We have perus'd and consider'd the several Charters granted by His Majesty's royal predecessors to the respective British Colonies on the Continent of America, from Hudson's Bay and Nova Scotia, as far as the Bay of Mexico, of which many are very extensive, stretching from sea to sea ; but as the French wou'd not perhaps be determin'd by these authorities only, and since we have not hitherto been able to get such maps of the said plantations as may be depended on, or to obtain such further informations as might be requir'd to support the right and title of His Majesty or any of his subjects have, to places which the French possess or pretend to, either on the back of the British plantations or westward from New England down to the Gulf of Mexico, we thought it proper to leave out of Mr. Bladen's full powers, that part of the Tenth Article which relates to a general settlement of the boundaries between the colonies of the two nations in America, and
* Reprinted from Joint Appendix of Documents, Ontario-Manitoba Boundary Case (P.C.), pp. 507-508.
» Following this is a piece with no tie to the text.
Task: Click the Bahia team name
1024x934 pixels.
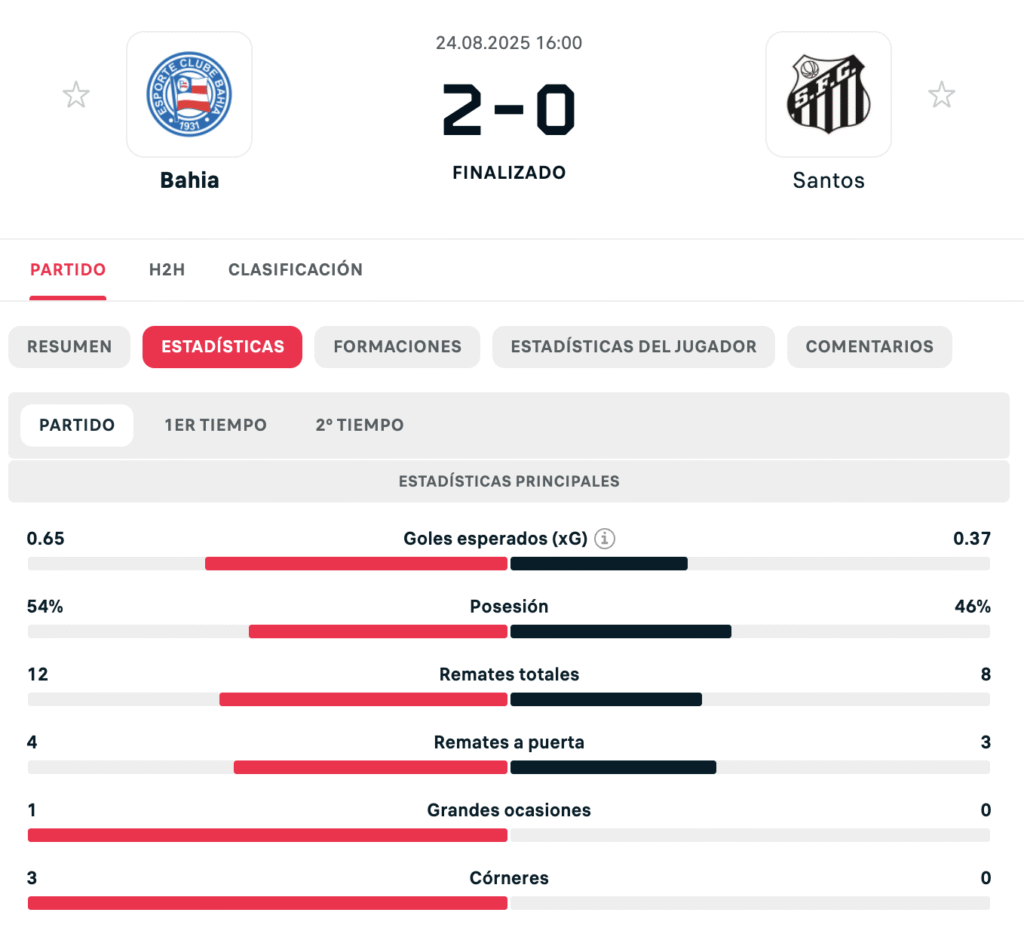Action: click(189, 181)
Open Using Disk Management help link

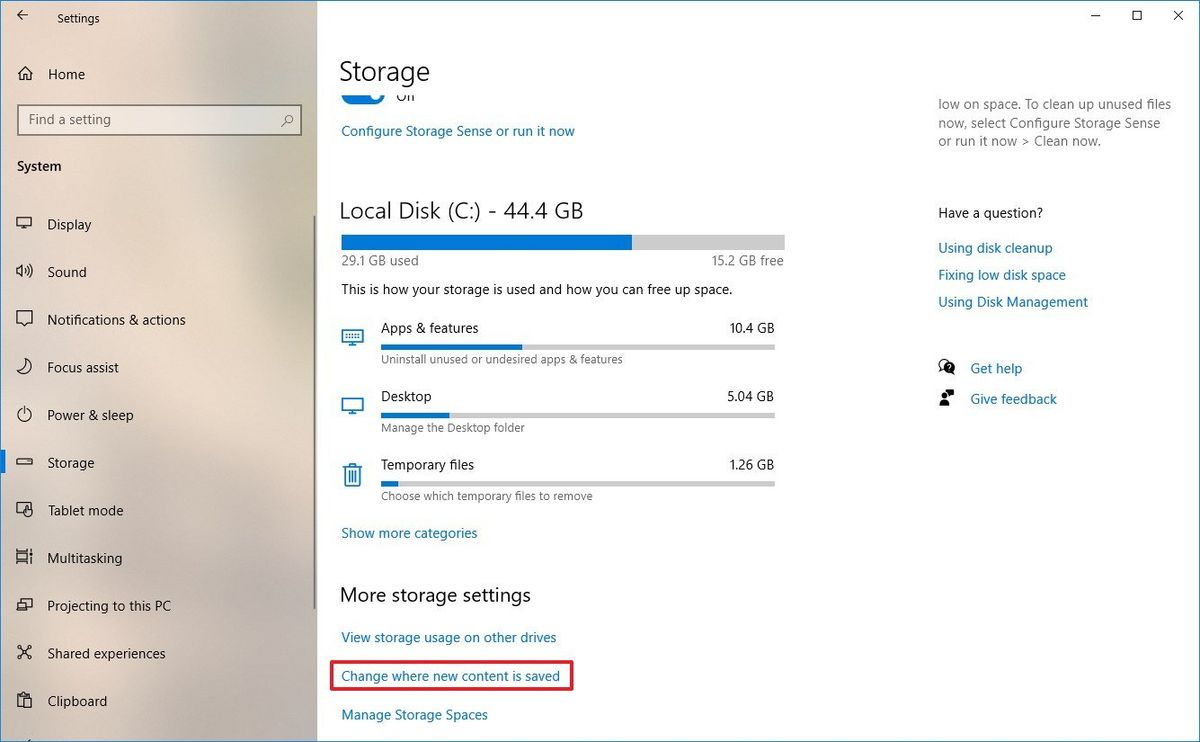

to restrain his commission to the boundaries of Hudson's Bay and Nova Scotia only, where we have proofs and authorities against which, we think, no exception can reasonably be made.
In all other matters, Mr. Bladen's commission and instructions are made agreeable to the several Articles of the Treaty of Utrecht above mention'd, comprehending the mutual pretensions of both nations then left undetermin'd ; and we hope, may prove to Your Excellencies' satisfaction.
Upon this occasion, we beg leave to represent to Your Excellencies that, considering the several accounts we have receiv'd from the Governors of his Majesty's plantations, as well as from persons with whom we have discours'd, concerning the progress of the French settlements, from the mouth of the River St. Lawrence northward to that of the Mississippi southward, in the Bay of Mexico, and the daily increase of their power in those parts, we cannot but be something alarm'd at a scheme that seems one day to threaten the destruction of all the British Colonies in America, for which reason, we have prepar'd an instruction for Mr. Bladen, directing him to get the best information he can, of the state of the French colonies in those parts, and of the constitution of the Mississippi Company. In the meantime, we cannot help observing to Your Excellencies, that among the other grants that we have perus'd upon this occasion, we have seen one from King Charles the First, to Sir Robert Heath, which, by several mean conveyances, is become the property of Doctor Cox, and contains not only the greatest part of Florida, but likewise extends itself westward beyond the River Mississippi..
It were heartily to be wish'd that, in imitation of our industrious neighbours of France, some means cou'd be found to extend our settlements likewise towards the Bay of Mexico, more especially while we are at war with Spain, and might possibly preserve by a future Treaty whatever might be now acquir'd.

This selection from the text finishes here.